*Petunjuk Latihan*:
#1 Kembalikan persis seluruh bagian teks tentang hubungan Indonesia dan Iran, mulai dari "Selanjutnya dalam bidang" terus sampai "Ayatullah Ali Khamenei.".
#2 Menurut teks tentang hubungan Indonesia dan Iran, berapa volume perdagangan kedua negara pada tahun 1990?

*Dokumen*:
-*-
Selanjutnya dalam bidang
politik, hubungan kedua negara berjalan dengan baik, seperti ditandai dengan
saling kunjung Presiden Iran dan Indonesia. Pada 1992, Presiden Iran Hujjatul
Islam Ali Akbar Hashemi Rafsanjani mengunjungi Jakarta dalam rangka KTT GNB.
Kemudian Presiden
Soeharto melakukan kunjungan balasan ke Teheran pada 1993 Sedangkan pada era reformasi,
Presiden Abdurrahman Wahid, Megawati Soekarnoputri, dan Susilo Bambang
Yudhoyono mengunjungi Teheran untuk melakukan pembicaraan bilateral dengan para
pemimpin Iran, termasuk pemimpin tertinggi Ayatullah Ali Khamenei.
Sementara itu kunjungan
Presiden SBY pada tahun 2008 ke Teheran merupakan balasan atas kunjungan
Presiden Iran Mahmoud Ahmadinejad pada tahun 2006 ke Jakarta. Kedua negara juga
menandatangani MoU pembentukan Komite Konsultasi Bilateral dalam bidang
politik.
Menyusul pertemuan
SBY-Ahmadinejad, telah ditandatanggani lima MoU dalam bidang kerjasama
pertanian; pendidikan; kerjasama antara PT Pertamina dan mitra mereka di Iran;
pembentukan Joint Business Councilantara Kadin RI dan Kamar Dagang Iran; serta
kerjasama koperasi.
Presiden Mahmoud
Ahmadinejad menyampaikan penghargaannya kepada Presiden SBY atas posisi yang
diambil Indonesia dalam proses pengambilan keputusan di Dewan Keamanan PBB
mengenai isu nuklir Iran yang menolak sangsi terhadap Iran.
Pasca kunjungan Presiden
Mahmoud Ahmadinedjad ke Jakarta dan Presiden SBY ke Teheran, hubungan kedua
negara semakin erat dengan ditandatanganinya kebijakan pemberian visa on
arrival pemegang paspor biasa bagi kedua negara yang melakukan kunjungan
singkat ke Indonesia dan Iran.
Kebijakan pemberian visa
on arrival bagi kedua negara juga berdampak positif pada sektor pariwisata.
Dalam tujuh tahun terakhir ini, cukup banyak wisatawan Iran yang berkunjung ke
Indonesia, demikian pula sebaliknya, banyak wisatawan Indonesia yang
mengunjungi Iran. Kedua negara telah menandatangani kerja sama di bidang
Pariwisata sejak 2002 lalu.
Di sektor ekonomi dan
perdagangan, Indonesia dan Iran juga gencar melakukan kerja sama. Hal ini
ditandai dengan meningkatnya volume perdagangan kedua negara. Pada tahun 1990
volume perdagangan kedua negara baru mencapai USD 200 juta. Jumlah ini
meningkat hingga USD 400 juta pada awal 2000-an. Kini, volume perdagangan kedua
negara telah mencapai lebih dari USD 1,5 miliar dan nampaknya akan terus tumbuh
di masa-masa yang akan datang.
-*-
*Informasi yang Diberikan*:

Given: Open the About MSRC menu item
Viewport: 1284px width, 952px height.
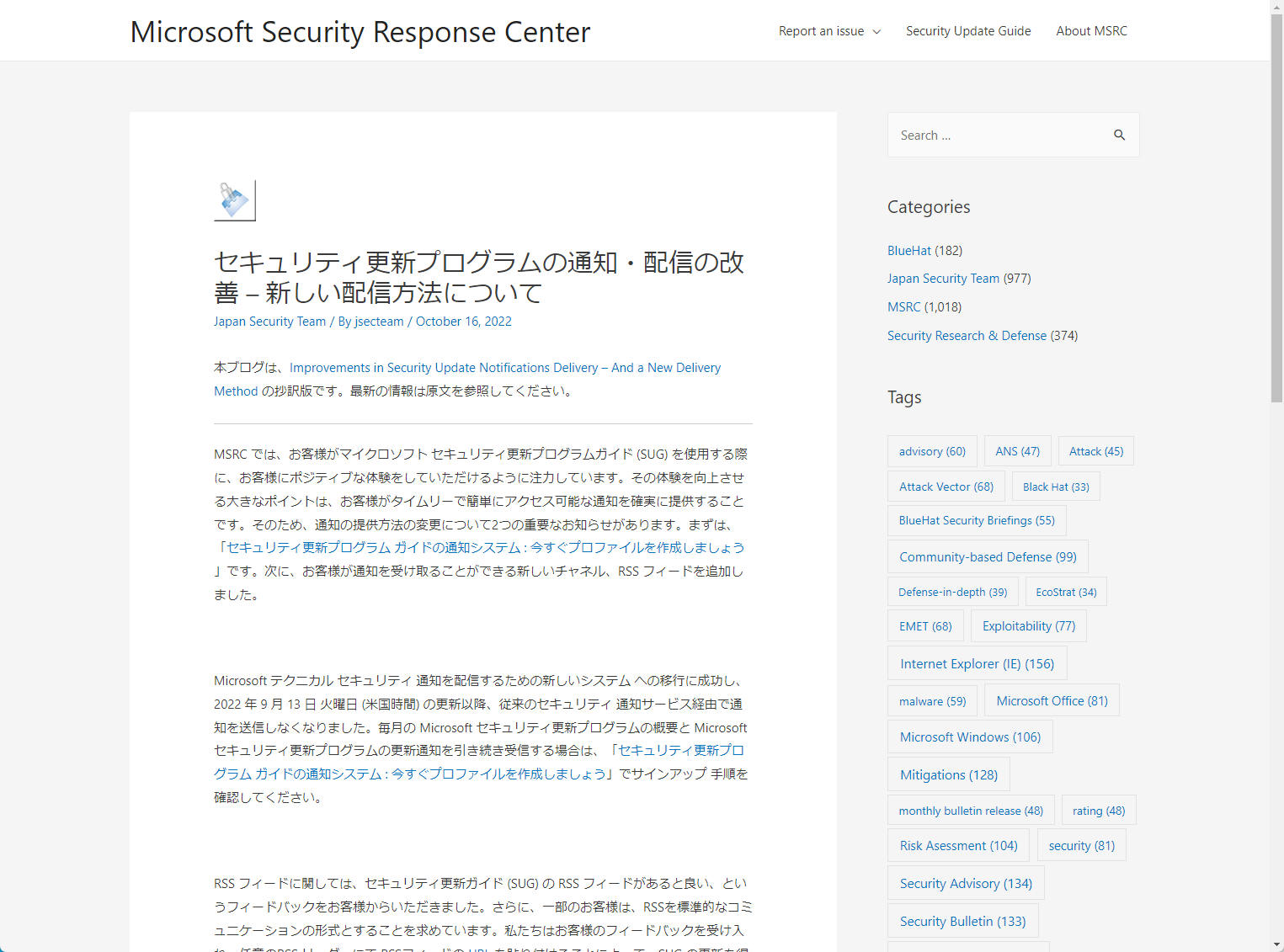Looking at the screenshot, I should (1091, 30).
-*-
*Kunci Jawaban*:
#1
Selanjutnya dalam bidang
politik, hubungan kedua negara berjalan dengan baik, seperti ditandai dengan
saling kunjung Presiden Iran dan Indonesia. Pada 1992, Presiden Iran Hujjatul
Islam Ali Akbar Hashemi Rafsanjani mengunjungi Jakarta dalam rangka KTT GNB.
Kemudian Presiden
Soeharto melakukan kunjungan balasan ke Teheran pada 1993 Sedangkan pada era reformasi,
Presiden Abdurrahman Wahid, Megawati Soekarnoputri, dan Susilo Bambang
Yudhoyono mengunjungi Teheran untuk melakukan pembicaraan bilateral dengan para
pemimpin Iran, termasuk pemimpin tertinggi Ayatullah Ali Khamenei.

#2 USD 200 juta.